━━ Textausschnitt ━━
Von Blockwarten und Kriegsgefangenen
Vor 75 Jahren: Erinnerungen an die Nachkriegszeit in Murrhardt (6) In Murrhardt gab es eine SS-Abteilung und einige rangniedrige NS-Funktionäre. Das Verhältnis zu Kriegsgefangenen und Zwangsarbeitern unterschied sich je nach Land deutlich.
Von Elisabeth Klaper
MURRHARDT. Zwar setzten sich viele Familien der Walterichstadt nicht aktiv mit den Verbrechen des NS-Regimes auseinander, doch einige Personen wussten Bescheid, und manche setzten sich für Verfolgte ein. Dies verdeutlichen die Aussagen verschiedener Zeitzeugen. „In unserer Familie waren die Judenverfolgung und -vernichtung nie ein Thema“, erinnert sich Marianne Schurr, die auf einem Bauernhof in Hausen aufwuchs, wohl auch weil in der Walterichstadt keine Juden lebten. Indes war ihr Vater „Mitglied einer kleinen Abteilung der allgemeinen SS in Murrhardt“.
━━━
Nimm den Artikel über die Erinnerungen an die Nachkriegszeit in Murrhardt wieder auf und schreibe ihn nach seinem letzten Satz weiter. Die nachstehenden Zeilen stammen aus einer anderen Quelle als der Artikel.
━━ Auflistung ━━
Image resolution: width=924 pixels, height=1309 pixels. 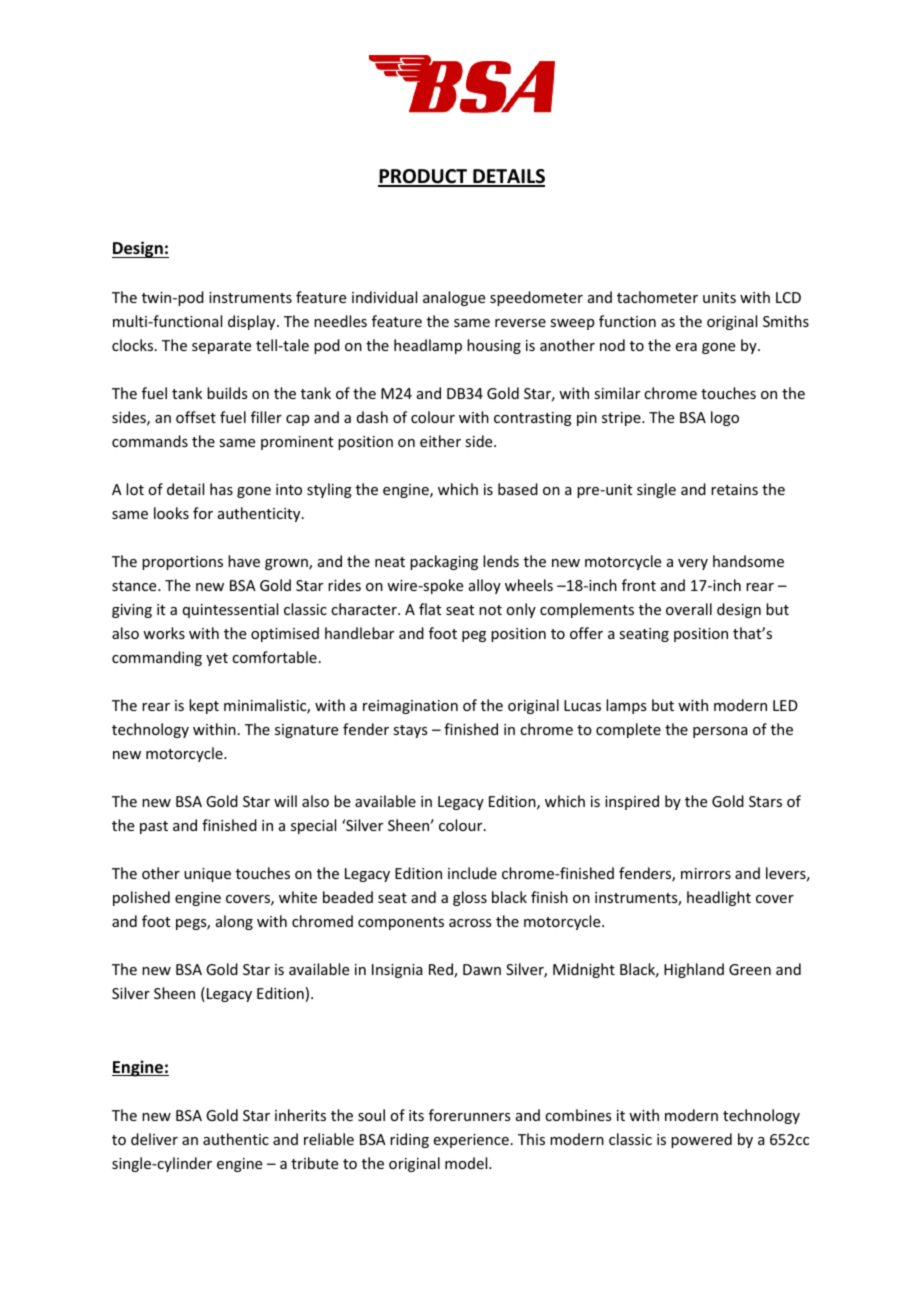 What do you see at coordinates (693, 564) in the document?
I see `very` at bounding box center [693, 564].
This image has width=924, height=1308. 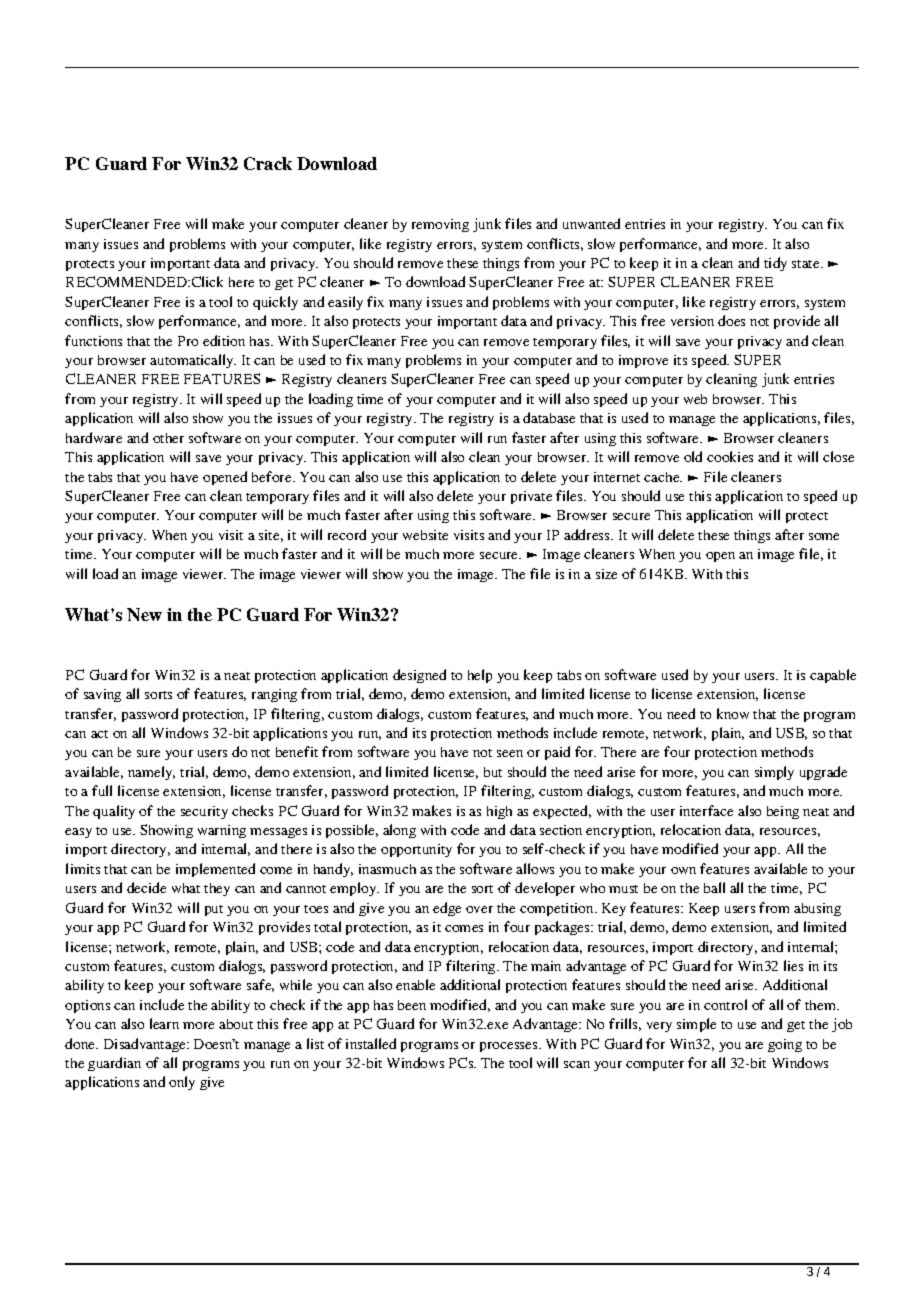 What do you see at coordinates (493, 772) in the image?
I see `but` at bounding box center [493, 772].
━━━
━━ Auflistung ━━
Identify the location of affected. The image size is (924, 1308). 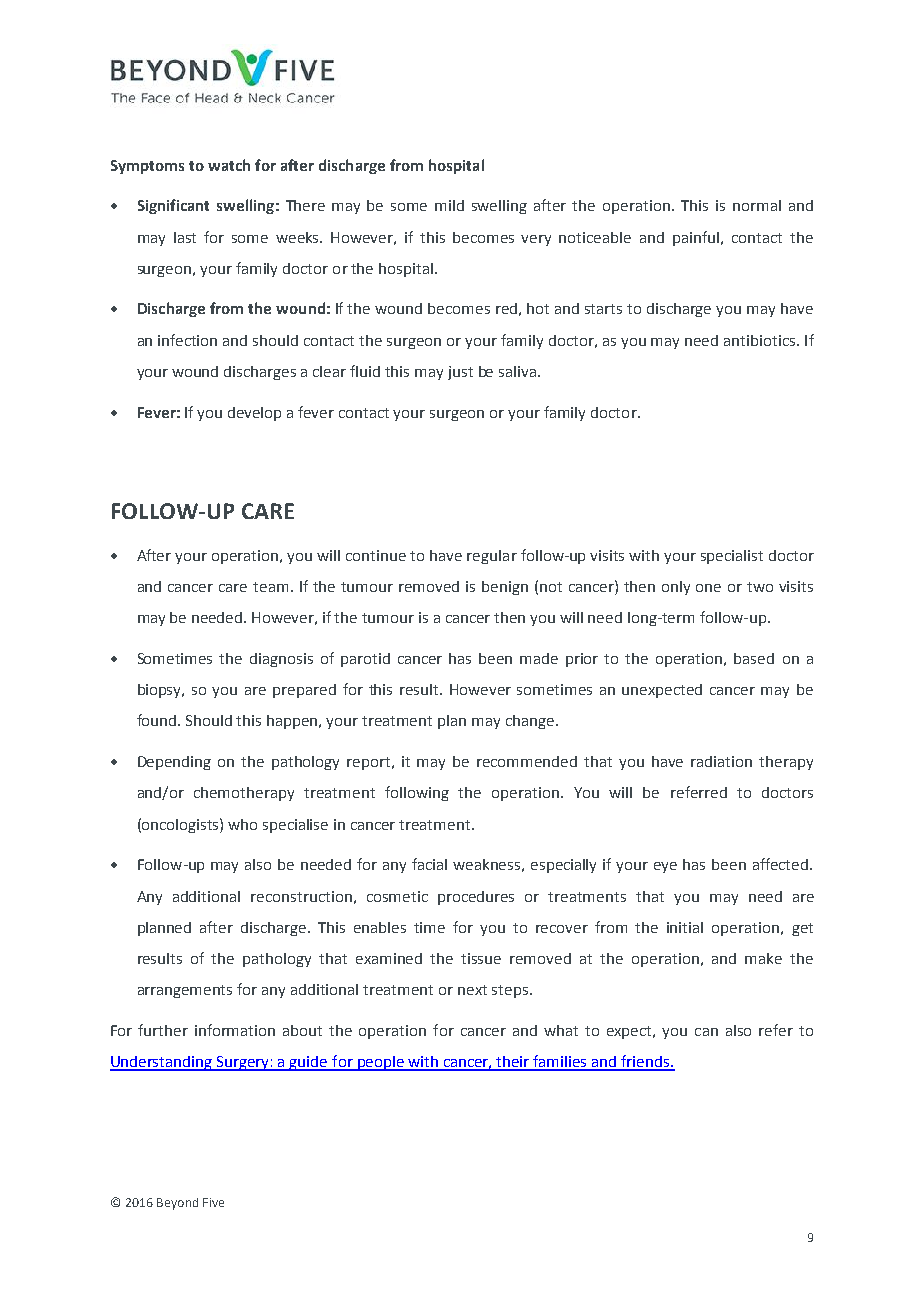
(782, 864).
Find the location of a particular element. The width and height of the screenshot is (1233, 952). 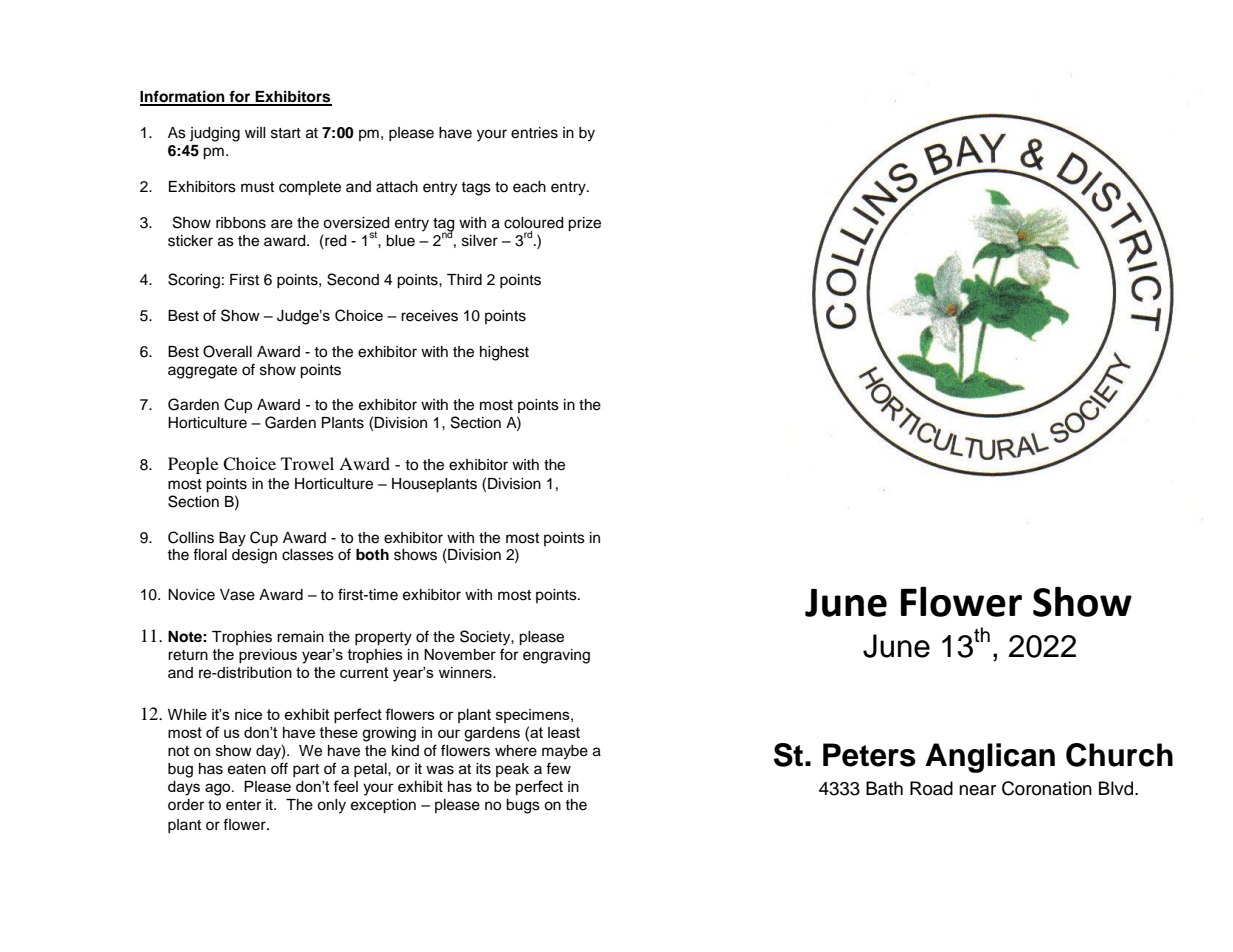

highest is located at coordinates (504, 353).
━━━
**Antwort:**
Dieser gehörten laut Heimatgeschichtsforscher Christian Schweizer meist Beamte an, die zum Beispiel im Forstamt und bei der Polizei tätig waren. Diese SS-Abteilung war nur einmal im Einsatz, als ein schweres Eisenbahnunglück bei Schleißweiler im Dezember 1934 etliche Tote und Verletzte forderte. Sonst trat sie bei NS-Veranstaltungen, Feiertagen und Aufmärschen auf. „Nach Kriegsende war mein Vater etwa ein halbes Jahr in einem Gefangenenlager der Amerikaner in Oßweil, und bei einem Arbeitseinsatz im Sägewerk Morlock kam er kurz zu Besuch nach Hause.“ Laut Marianne Schurr gab es in der Walterichstadt einige rangniedrige NS-Funktionäre, darunter auch die sogenannten Blockwarte. Sie kontrollierten die Einwohner, damit diese sich im Alltag stets entsprechend den Vorgaben des NS-Regimes verhielten. Während des Krieges hatten sie zudem „eine sehr wichtige Aufgabe: Sie sorgten dafür, dass bei Luftalarm, wenn die Sirenen losgingen, alle Einwohner so schnell wie möglich in die Luftschutzkeller und -stollen gingen. Diese befanden sich an verschiedenen Orten, so an der Siegelsberger Straße gegenüber der Rümelinsmühle, beim ehemaligen Café Riesberg, beim Gaswerk sowie an den Hängen rings um die Innenstadt“, erklärt Schurr.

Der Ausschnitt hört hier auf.